TEXTE DE LECTURE:
====================

Pour Ahmed Karam, le Livre Blanc constitue la clé de voûte pour résoudre le problème persistant de l’endettement hôtelier, notamment dans un contexte économique difficile, caractérisé par la morosité affligeante du marché touristique. Interview
Selon le dernier rapport de la BCT, l’encours des crédits accordés aux hôtels a baissé entre 2017 et 2019. Il est passé de 4,6 à 4,4 millions de dinars. S’agit-il d’une baisse significative de l’endettement hôtelier ?
Je ne pense pas que la dette des hôtels ait changé de tension et de dimension. Certes, l’année 2019 a été une année de reprise pour le secteur. Malheureusement, l’épidémie sanitaire du coronavirus est survenue juste après pour arrêter presque toute activité touristique. Et le peu de recettes que les hôteliers ont réussi à mobiliser a servi principalement à faire face aux dépenses d’exploitation courante ainsi qu’aux échéances fiscales et sociales. Donc, la problématique de la dette demeure encore cruciale et actuelle. Elle devrait continuer à faire l’objet de réflexions profondes mais, surtout, d’actions rapides parce qu’elle risque de s’exacerber davantage avec la diminution vertigineuse des recettes touristiques en conséquence du Covid-19.

====================

DONNÉES À EXAMINER:

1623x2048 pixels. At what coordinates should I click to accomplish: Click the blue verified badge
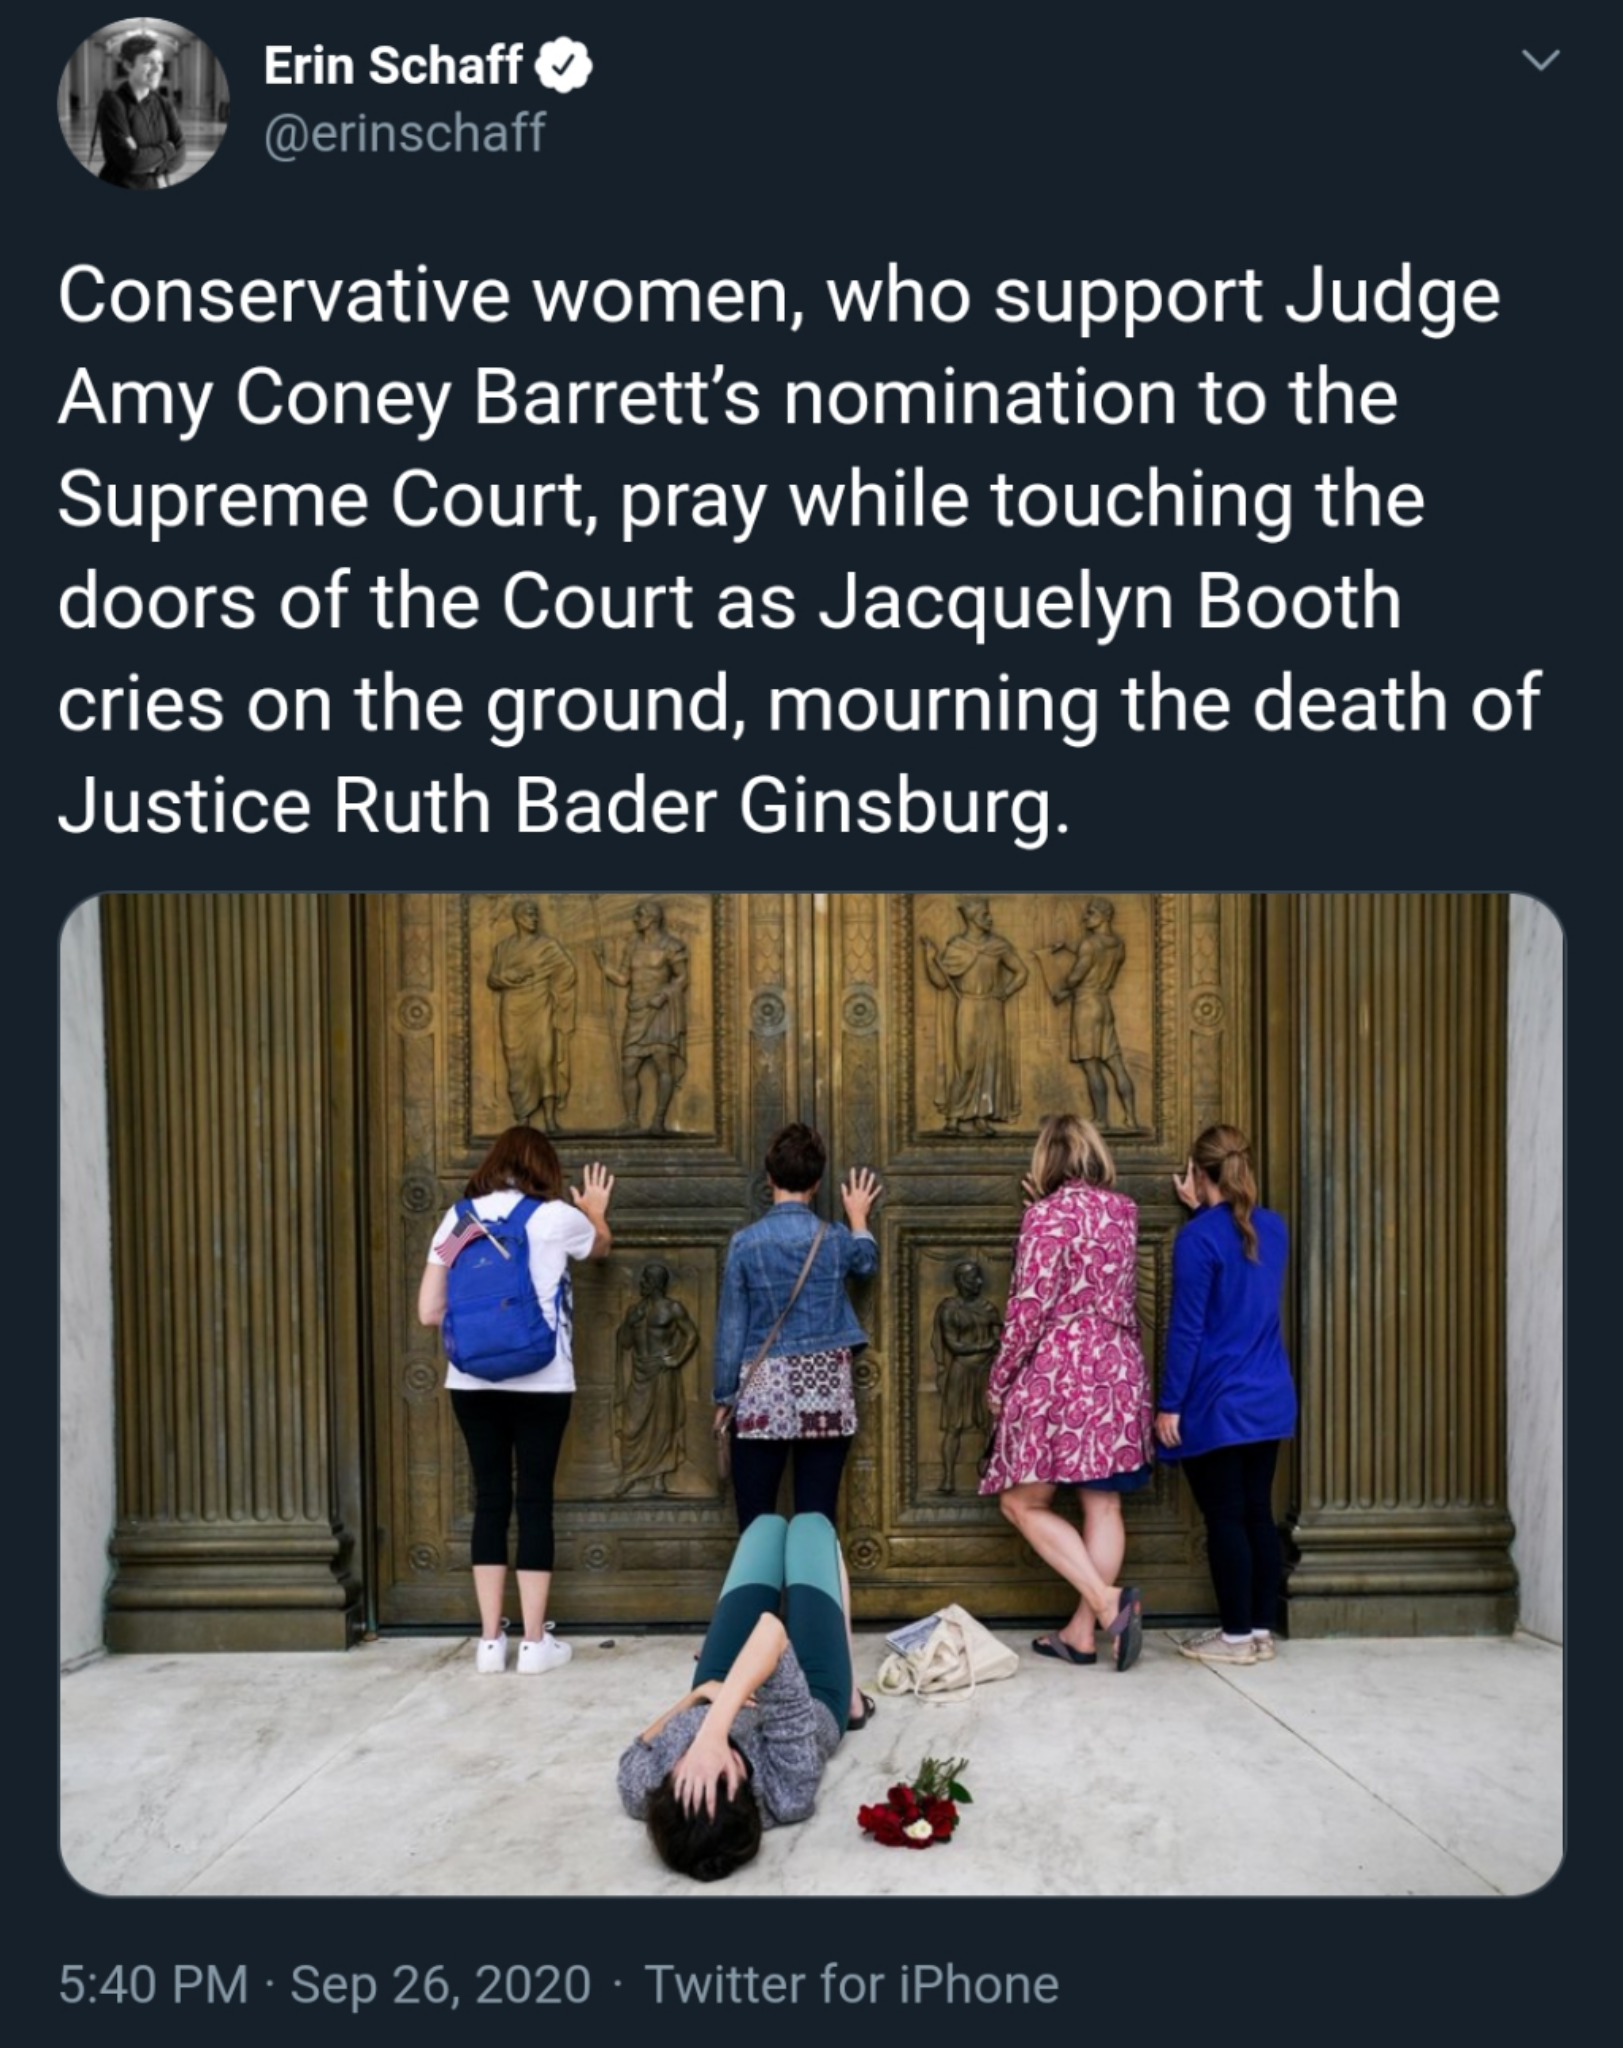pyautogui.click(x=565, y=67)
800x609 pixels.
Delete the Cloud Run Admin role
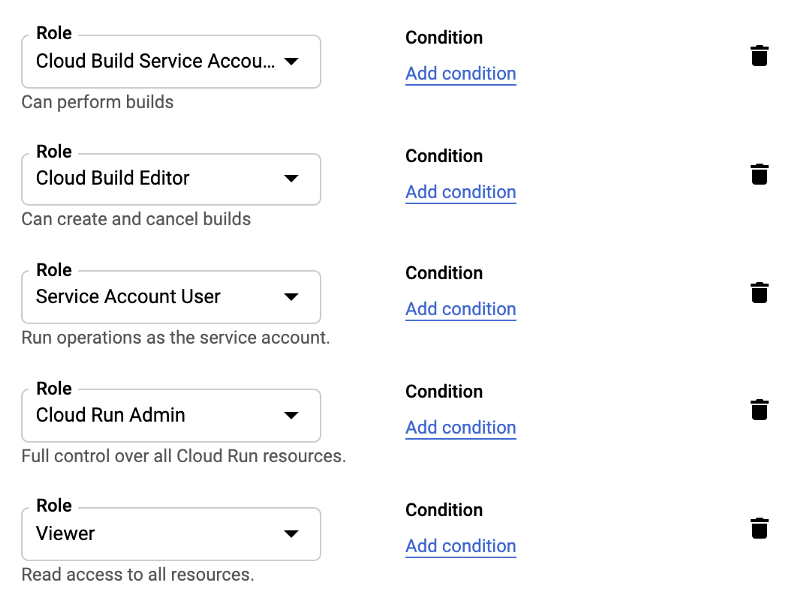[759, 410]
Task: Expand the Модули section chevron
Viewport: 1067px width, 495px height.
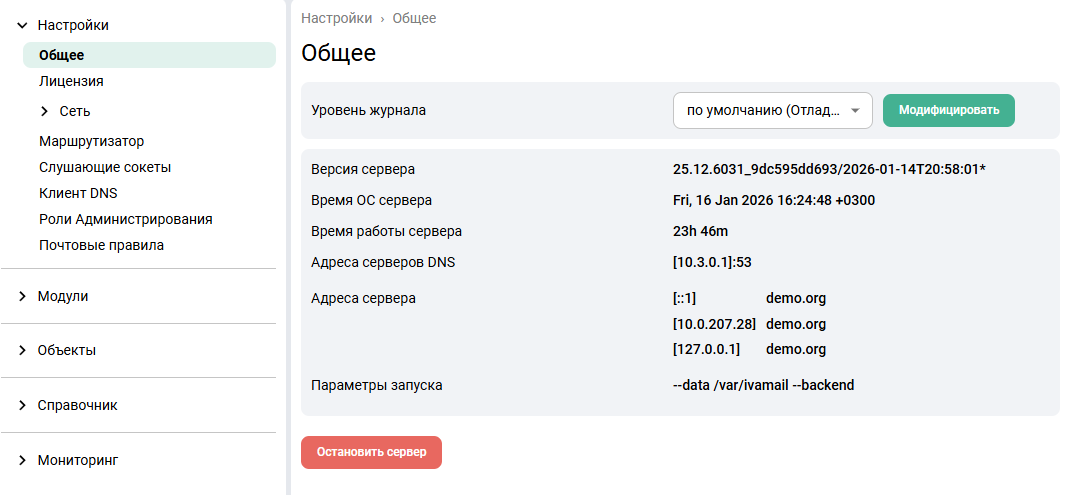Action: 22,297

====================

PARTIES DE L'EXERCICE:
(1) Pouvez-vous reproduire fidèlement le passage de l'entretien sur l'endettement hôtelier allant de « Pour Ahmed Karam, le » jusqu'à « l’endettement hôtelier ? » inclus ?
(2) Pouvez-vous rédiger la suite de l'entretien sur l'endettement hôtelier, à partir de l'endroit où il s'arrête ?
Ces lignes forment un matériau distinct de l'entretien sur l'endettement hôtelier.

RÉPONSES:
(1)
Pour Ahmed Karam, le Livre Blanc constitue la clé de voûte pour résoudre le problème persistant de l’endettement hôtelier, notamment dans un contexte économique difficile, caractérisé par la morosité affligeante du marché touristique. Interview
Selon le dernier rapport de la BCT, l’encours des crédits accordés aux hôtels a baissé entre 2017 et 2019. Il est passé de 4,6 à 4,4 millions de dinars. S’agit-il d’une baisse significative de l’endettement hôtelier ?

(2)
Il faut dire que le gouvernement tunisien et la Banque centrale de Tunisie ont prévu des mesures de nature à soutenir, conjoncturellement, les différents hôteliers, dont notamment le report des échéances en principal et intérêts, l’octroi de crédits bancaires aux entreprises hôtelières et touristiques sous forme d’un soutien financier avec refinancement des crédits à la Banque centrale de Tunisie, la mise en place d’une garantie de la Sotugar couvrant un grand pourcentage des crédits de soutien et la bonification d’intérêt à concurrence d’un taux de 2% pris en charge par l’Etat tunisien. Ces mesures, bien qu’intéressantes, demeurent conjoncturelles et le secteur a toujours besoin d’une restructuration profonde de sa dette.
Approuvé en 2018, le Livre Blanc était la solution qui a fait l’unanimité de toutes les parties prenantes pour résoudre ce problème persistant. Pourtant, mis à part une seule unité hôtelière, les entreprises n’ont pas mis en œuvre les Business Plan élaborés dans le cadre de ce projet. Selon vous, à quoi est dû, l’échec du Livre Blanc ?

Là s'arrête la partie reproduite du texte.